PRESIDENCIA DE TURQUÍA - Arquivo
MADRID 1 jul. (EUROPA PRESS) -
O presidente da Turquia, Recep Tayyip Erdogan, rejeitou a decisão de Israel de reconhecer oficialmente o genocídio armênio e acusou o governo israelense de tentar desviar a atenção de sua “barbárie” na Faixa de Gaza, em referência à ofensiva lançada contra o enclave palestino após os ataques de 7 de outubro de 2023.
“Não damos a menor credibilidade às calúnias dirigidas contra nosso país por uma rede criminosa cujas mãos estão manchadas com o sangue de 73 mil palestinos inocentes, a maioria mulheres e crianças, em Gaza”, afirmou o presidente após uma reunião do governo turco na capital, Ancara.

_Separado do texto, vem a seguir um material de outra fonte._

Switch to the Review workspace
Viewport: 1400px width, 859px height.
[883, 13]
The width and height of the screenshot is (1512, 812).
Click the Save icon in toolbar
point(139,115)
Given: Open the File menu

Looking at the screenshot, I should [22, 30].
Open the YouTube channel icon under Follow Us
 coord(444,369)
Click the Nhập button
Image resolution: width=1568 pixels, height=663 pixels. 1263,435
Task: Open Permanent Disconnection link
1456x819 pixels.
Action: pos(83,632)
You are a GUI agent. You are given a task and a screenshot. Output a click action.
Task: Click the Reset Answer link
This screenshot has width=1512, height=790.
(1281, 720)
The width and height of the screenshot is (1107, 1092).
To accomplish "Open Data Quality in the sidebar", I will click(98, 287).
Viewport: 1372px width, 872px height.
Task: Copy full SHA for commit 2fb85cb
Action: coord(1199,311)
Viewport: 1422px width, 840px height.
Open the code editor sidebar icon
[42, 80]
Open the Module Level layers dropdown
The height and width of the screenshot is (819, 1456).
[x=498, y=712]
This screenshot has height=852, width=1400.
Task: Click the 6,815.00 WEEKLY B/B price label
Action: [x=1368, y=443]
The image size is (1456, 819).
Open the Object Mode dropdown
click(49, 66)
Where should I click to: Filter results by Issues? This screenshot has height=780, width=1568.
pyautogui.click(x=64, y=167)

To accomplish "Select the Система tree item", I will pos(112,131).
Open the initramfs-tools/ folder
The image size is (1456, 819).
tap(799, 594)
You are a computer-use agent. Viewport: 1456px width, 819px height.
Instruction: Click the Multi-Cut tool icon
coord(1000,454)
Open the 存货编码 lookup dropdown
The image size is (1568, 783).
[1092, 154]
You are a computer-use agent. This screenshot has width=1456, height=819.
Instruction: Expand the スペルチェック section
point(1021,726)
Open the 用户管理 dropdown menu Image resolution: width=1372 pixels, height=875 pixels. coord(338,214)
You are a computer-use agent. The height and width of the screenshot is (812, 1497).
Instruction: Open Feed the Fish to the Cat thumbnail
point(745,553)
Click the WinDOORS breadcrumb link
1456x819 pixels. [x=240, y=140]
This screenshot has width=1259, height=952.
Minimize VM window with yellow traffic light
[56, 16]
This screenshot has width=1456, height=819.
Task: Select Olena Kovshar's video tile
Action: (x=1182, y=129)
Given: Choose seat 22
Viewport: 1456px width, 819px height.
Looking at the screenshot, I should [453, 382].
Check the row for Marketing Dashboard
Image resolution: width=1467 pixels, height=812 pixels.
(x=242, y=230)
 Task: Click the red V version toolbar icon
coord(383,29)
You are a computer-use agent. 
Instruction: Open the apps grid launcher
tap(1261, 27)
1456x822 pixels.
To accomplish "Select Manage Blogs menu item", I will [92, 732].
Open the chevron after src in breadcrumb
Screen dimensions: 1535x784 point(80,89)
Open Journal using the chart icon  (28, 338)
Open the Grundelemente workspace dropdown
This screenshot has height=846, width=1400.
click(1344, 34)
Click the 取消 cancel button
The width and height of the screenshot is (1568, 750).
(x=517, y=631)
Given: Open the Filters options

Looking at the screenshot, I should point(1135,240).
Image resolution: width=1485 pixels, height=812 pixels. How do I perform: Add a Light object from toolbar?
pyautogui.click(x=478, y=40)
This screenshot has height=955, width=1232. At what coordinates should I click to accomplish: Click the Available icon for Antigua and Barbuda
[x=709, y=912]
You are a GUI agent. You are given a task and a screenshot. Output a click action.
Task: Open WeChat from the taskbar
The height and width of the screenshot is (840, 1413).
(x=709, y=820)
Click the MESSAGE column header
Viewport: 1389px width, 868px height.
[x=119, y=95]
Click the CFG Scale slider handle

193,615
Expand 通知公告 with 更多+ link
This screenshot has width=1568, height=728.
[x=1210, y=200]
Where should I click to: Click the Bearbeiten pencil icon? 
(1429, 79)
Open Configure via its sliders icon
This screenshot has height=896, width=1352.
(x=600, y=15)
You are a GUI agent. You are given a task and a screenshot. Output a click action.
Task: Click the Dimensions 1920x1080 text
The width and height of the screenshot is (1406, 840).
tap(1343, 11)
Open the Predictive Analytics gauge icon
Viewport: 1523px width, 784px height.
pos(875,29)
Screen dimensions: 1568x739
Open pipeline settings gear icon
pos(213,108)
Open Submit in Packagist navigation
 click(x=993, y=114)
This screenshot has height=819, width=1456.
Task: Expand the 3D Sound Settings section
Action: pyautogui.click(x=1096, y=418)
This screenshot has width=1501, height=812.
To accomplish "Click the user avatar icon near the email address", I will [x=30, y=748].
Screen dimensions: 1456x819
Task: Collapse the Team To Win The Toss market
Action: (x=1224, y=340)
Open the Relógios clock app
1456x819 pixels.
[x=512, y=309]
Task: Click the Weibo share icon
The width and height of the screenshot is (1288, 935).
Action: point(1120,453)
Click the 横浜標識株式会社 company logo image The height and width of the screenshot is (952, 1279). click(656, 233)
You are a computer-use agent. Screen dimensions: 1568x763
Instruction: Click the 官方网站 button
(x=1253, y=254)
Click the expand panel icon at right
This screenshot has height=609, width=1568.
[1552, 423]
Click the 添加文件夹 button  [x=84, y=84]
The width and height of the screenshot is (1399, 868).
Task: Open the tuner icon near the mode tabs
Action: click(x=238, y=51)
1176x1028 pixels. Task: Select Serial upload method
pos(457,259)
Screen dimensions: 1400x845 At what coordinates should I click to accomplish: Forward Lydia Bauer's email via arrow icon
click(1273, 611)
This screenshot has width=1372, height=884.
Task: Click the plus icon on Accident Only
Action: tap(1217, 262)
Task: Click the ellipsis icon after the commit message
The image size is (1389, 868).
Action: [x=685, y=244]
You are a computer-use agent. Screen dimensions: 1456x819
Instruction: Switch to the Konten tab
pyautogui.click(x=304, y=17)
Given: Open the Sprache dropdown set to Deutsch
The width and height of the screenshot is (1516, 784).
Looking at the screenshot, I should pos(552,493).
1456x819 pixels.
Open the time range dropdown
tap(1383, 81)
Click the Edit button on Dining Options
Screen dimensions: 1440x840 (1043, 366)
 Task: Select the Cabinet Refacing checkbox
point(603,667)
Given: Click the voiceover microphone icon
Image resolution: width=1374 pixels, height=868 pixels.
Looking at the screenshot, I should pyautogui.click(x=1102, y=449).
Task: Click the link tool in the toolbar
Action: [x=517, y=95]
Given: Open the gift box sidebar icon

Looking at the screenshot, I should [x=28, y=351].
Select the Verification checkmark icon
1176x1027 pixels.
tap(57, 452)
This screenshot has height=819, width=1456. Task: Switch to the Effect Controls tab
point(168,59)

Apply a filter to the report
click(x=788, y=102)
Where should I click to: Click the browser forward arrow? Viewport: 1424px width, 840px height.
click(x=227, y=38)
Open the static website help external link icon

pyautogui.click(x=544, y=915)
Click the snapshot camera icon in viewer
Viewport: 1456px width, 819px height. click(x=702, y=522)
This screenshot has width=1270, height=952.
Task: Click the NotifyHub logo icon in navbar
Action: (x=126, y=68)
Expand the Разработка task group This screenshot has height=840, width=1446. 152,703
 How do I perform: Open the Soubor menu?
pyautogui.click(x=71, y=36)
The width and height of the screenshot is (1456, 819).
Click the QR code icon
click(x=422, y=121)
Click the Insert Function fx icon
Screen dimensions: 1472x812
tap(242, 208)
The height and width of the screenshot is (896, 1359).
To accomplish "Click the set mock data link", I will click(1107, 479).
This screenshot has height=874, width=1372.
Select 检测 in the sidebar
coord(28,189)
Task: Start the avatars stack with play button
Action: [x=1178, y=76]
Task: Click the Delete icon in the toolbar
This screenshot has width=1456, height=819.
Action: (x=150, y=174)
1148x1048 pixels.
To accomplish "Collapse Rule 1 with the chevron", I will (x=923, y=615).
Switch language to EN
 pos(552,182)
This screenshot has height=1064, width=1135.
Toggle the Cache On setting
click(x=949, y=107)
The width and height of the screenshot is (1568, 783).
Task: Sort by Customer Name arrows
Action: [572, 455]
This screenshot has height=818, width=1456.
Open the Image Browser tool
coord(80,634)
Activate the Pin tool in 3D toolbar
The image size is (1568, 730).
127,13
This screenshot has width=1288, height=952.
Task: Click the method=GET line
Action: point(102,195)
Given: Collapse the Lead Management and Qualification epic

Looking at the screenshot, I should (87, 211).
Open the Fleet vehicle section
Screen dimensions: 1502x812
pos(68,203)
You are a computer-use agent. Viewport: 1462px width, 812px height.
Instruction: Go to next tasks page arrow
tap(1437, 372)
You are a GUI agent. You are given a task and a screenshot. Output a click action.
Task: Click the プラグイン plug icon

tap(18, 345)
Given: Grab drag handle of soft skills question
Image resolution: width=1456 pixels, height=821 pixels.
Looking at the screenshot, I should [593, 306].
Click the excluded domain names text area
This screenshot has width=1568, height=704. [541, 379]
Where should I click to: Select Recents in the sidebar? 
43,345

Assim, ele voltou a rejeitar as acusações sobre o genocídio armênio durante o Império Otomano: “Em nossa história não há genocídio, nem massacres, nem opressão, nem colonialismo”, destacou, conforme relatado pelo jornal turco ‘Daily Sabah’.
“Ao longo de milhares de anos de história gloriosa, só houve justiça e compaixão. Sempre estendemos a mão aos oprimidos, independentemente de sua religião, etnia ou identidade”, concluiu Erdogan, dias depois de o governo de Israel ter dado o passo de reconhecer oficialmente o genocídio armênio.
As palavras do presidente turco vêm depois que o governo de Israel aprovou, no domingo, a proposta apresentada por seu ministro das Relações Exteriores, Gideon Saar, para reconhecer oficialmente o genocídio armênio, que a Turquia nunca reconheceu especificamente como tal.
A Turquia não nega que tenham ocorrido massacres de civis armênios, mas não admite que se tratasse de um genocídio, argumentando que as mortes não foram resultado de um plano de extermínio em massa ordenado pelo Estado otomano, mas sim decorrentes de conflitos interétnicos, doenças e fome durante o período conturbado da Primeira Guerra Mundial.
No entanto, é geralmente reconhecido como o primeiro genocídio sistemático da Era Moderna e é o segundo caso mais estudado, atrás apenas do Holocausto judeu. A Turquia e a Armênia estão agora imersas em um processo de normalização das relações, no âmbito de uma iniciativa de Yerevan que inclui, além disso, a busca pela paz com o Azerbaijão após sua derrota em Nagorno-Karabakh em 2023.